Before we get to the pigskin prognosticating, we’re posting a Want Ad for a friend who may or may not go by the name of Eli.
- NFL-quality wide receivers for an established professional football franchise in the greater New York area.
- Ability to run, preferably fast
- Ability to catch a football
- High School or GED-level education
- Restraint to not laugh at HC Bob McAdoo in meetings for looking like an adult film star
- Great benefits, starts immediately
That aside, yes, like most dads, we pretty much know everything, so here are the solid gold predictions and lead-pipe locks you can take right to the bank and cash ’em in.
• Chargers beat the Raiders.
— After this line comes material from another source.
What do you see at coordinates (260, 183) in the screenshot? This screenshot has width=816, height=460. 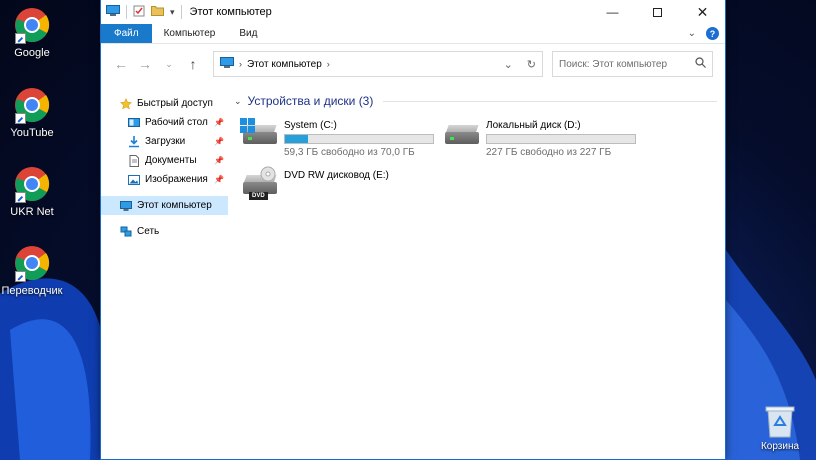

The San Diego team playing in LA beats the Oakland team headed to Las Vegas, making the man with the best Dad Bod ever (ex-Charger Dan Fouts) happy.
• One of dad’s kids will zing him for bringing up his gridiron glory days. “Yeah dad, back when they had leather helmets,” they’ll say. It will hurt.
• Adrian Peterson will break his longest run of the year vs. Tampa Bay. However, the 12-yard scamper will be his last positive gain of the day as the Arizona “Where old running backs go to die” Cardinals run him up the middle for no-gain 25 additional carries.
• You’re going to get stuck watching the game broadcast by Sam Rosen/David Diehl. With a lead announcer with a voice even more nasal than Ray Romano, and a still possibly concussed color guy, you’ll turn it off by the third quarter.
• Ben Roethlisberger leads the Steelers in tackles. Now an INT machine and learning from last week’s 5-pick performance, he brings down 6 KC defenders after they pilfer his pathetic passes.
• 2.5: Additional videos released showing Dolphins’ coach Chris Foerster enjoying an unnamed white substance dedicated to a member of the Nevada Women’s Adult Entertainment & Activism Association.
• 3: Number of fantasy football players dad will lose to injury.
• 2: Calls reversed after the announcers & in studio ref agree there’s not enough evidence to reverse the call on the field.
• 5: Lions players late for work Sunday after having too good a time on Bourbon St. Saturday night.
• 1.4/350: Average BAC and cholesterol level of all dads attending the Vikings/Packers game.